Four groups of staircases work together to form this square, represented by different background colours:

Red - The Anti-Magic

We start by putting the integers 0 to n-1 in ascending order along the back diagonal, beginning at the center. This gives two sets of consecutive integers and puts the low-order magic constant (zero) in the upper right corner. Also note that we've contributed -1/2(n-1) to the main diagonal sum.

Blue - The Filler

The blue's job is to disturb things as little as possible. That is, together they must act as if they were composed completely of the average element, thus contributing zero to the relative values.

We construct them in groups of four1, arranged in staircases surrounding the back diagonal. Notice how group of four adds up to zero row-wise, column-wise, and along the main diagonal.
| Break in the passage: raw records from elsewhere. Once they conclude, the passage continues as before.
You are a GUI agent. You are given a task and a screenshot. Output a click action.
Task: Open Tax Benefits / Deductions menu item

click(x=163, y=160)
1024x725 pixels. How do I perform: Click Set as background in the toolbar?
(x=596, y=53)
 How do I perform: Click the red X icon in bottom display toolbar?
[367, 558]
This very special arrangement can always be achieved, no matter what order nor offset from the back diagonal.

Proceed in the following way: Build a layer of two staircases on both sides of the red back diagonal. Start with the top layer. Place a zero (the average entry) at the intersection with the main diagonal, then a one above and to the right of it. Continue in this way, placing entries in ascending order as you move up and to the right. Remember that -n follows n and that moving off the top or side of the grid lands you back at the bottom or opposite side respectively.

Now build this staircase's mate. It should fit in between the blue we just made and the red. Let each entry be the additive inverse of the entry one unit to the left. In other words, arrange it so that the row sum of the two blues is always zero. Notice that the column sums are not zero -- that's where the next two blue staircases come in.
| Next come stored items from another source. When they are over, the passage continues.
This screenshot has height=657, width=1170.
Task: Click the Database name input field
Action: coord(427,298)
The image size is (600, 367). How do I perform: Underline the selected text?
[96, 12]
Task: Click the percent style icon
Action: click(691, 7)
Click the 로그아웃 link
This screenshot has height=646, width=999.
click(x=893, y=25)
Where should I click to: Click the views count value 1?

These will be constructed on the other side of the red back diagonal. They will have the same row-wise additive inverse property as the first set of two blues. Also each entry must be the additive inverse of the blue entry three rows above it. Such an arrangement amounts to shifting the our previous blues down three rows and transposing it (flip along the main diagaonal axis).
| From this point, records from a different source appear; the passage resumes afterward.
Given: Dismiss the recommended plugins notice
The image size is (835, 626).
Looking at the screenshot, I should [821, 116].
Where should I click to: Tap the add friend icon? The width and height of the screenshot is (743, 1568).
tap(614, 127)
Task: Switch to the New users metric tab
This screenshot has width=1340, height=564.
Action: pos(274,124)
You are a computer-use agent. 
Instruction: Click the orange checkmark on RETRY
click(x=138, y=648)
Continue placing self-complementing layers on each side of the back diagonal until there are only four diagonals in the grid left unfilled. Blue serves to scale the square to the desired size -- Use as many as it takes (n-5 staircases) to flesh out the square.

Notice that, by construction, we have contributed zero to the row and column sums, plus the main diagonal.

1. This is why the odd construction breaks down into two cases modulo 4.

Green & Turquoise - The projection

If you wrote out the square at this point, using absolute entry's, you'd see we have identical sets of consecutive integers as the row and column sums, with the magic constant on the back-diagonal. The consecutive numbers were created by the red staircase, and moved into the right range by the blues. Now all we have to do is map both sets [-a, +a] onto [-n,+n] - {0}. Also we need to get a -n-1 on the main diagonal.

That's a lot to ask for, but backtracking using the ams3 program shows that there is a systematic way to use four staircases of consecutive integers to do this mapping for any order n.

(See examples of orders 5, 9, 13 & 17)

In H, all elements along broken diagonals are the same. In L, every symbol appears exactly once in every broken diagonal. Therefore, every ordered pair of symbols occurs exactly once among the n2 pairs (Hi,j, Li,j)

This next page shows you how to piece it together.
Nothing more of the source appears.